*Task objective*
Only the final stretch of the data is wanted: reproduce the line containing "ベトナム語辞典 (996, 1852)" and each line after it, exactly.

*Data records*
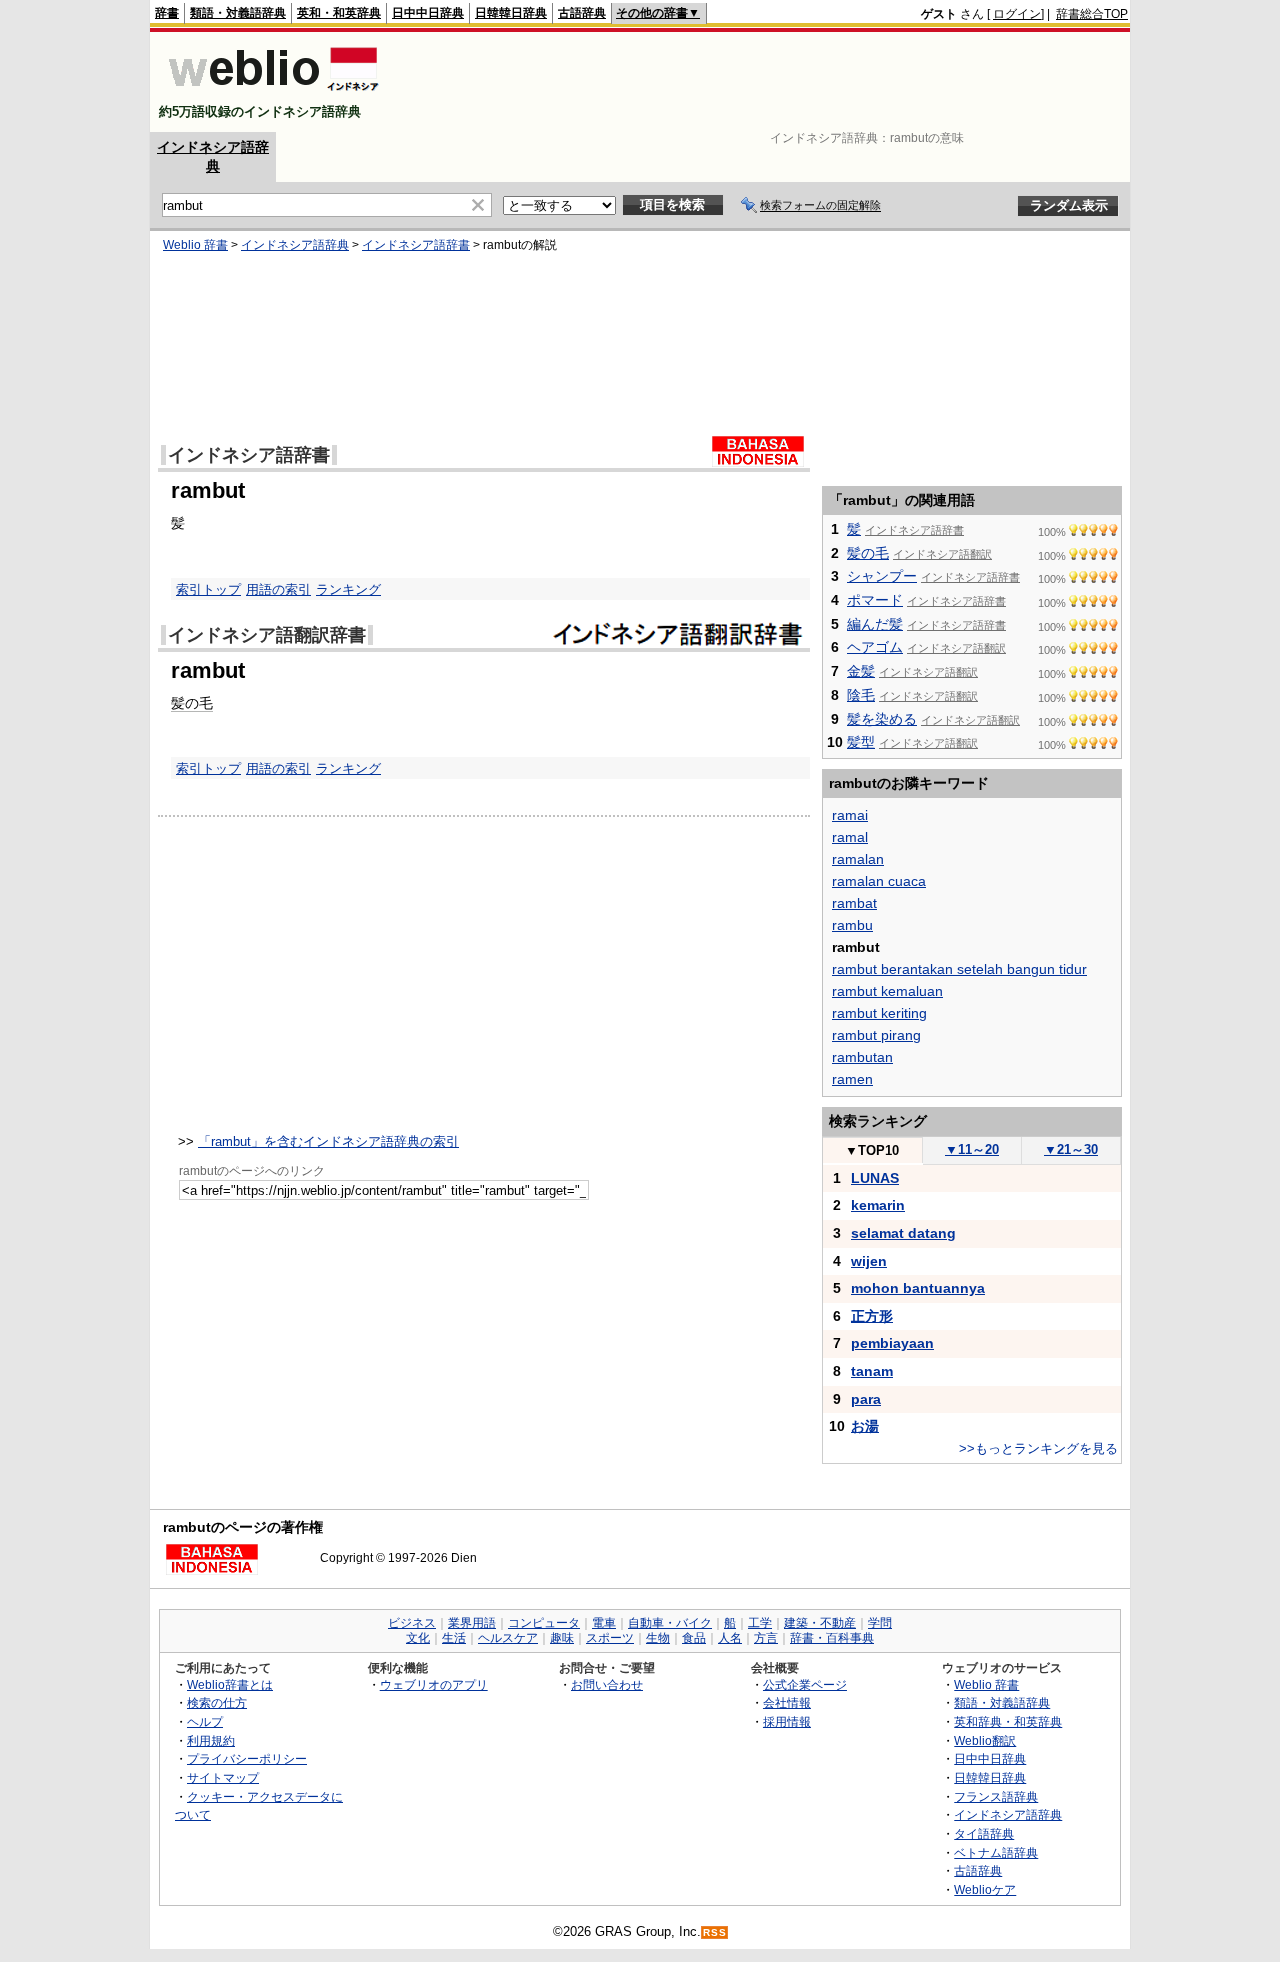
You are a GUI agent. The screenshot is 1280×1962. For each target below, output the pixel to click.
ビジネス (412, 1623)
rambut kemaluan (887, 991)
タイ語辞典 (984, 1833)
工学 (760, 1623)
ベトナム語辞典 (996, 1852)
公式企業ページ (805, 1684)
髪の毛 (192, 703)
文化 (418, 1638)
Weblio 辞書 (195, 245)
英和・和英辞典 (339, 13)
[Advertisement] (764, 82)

*Exercise response*
ベトナム語辞典 (996, 1852)
公式企業ページ (805, 1684)
髪の毛 (192, 703)
文化 (418, 1638)
Weblio 辞書 (195, 245)
英和・和英辞典 (339, 13)
[Advertisement] (764, 82)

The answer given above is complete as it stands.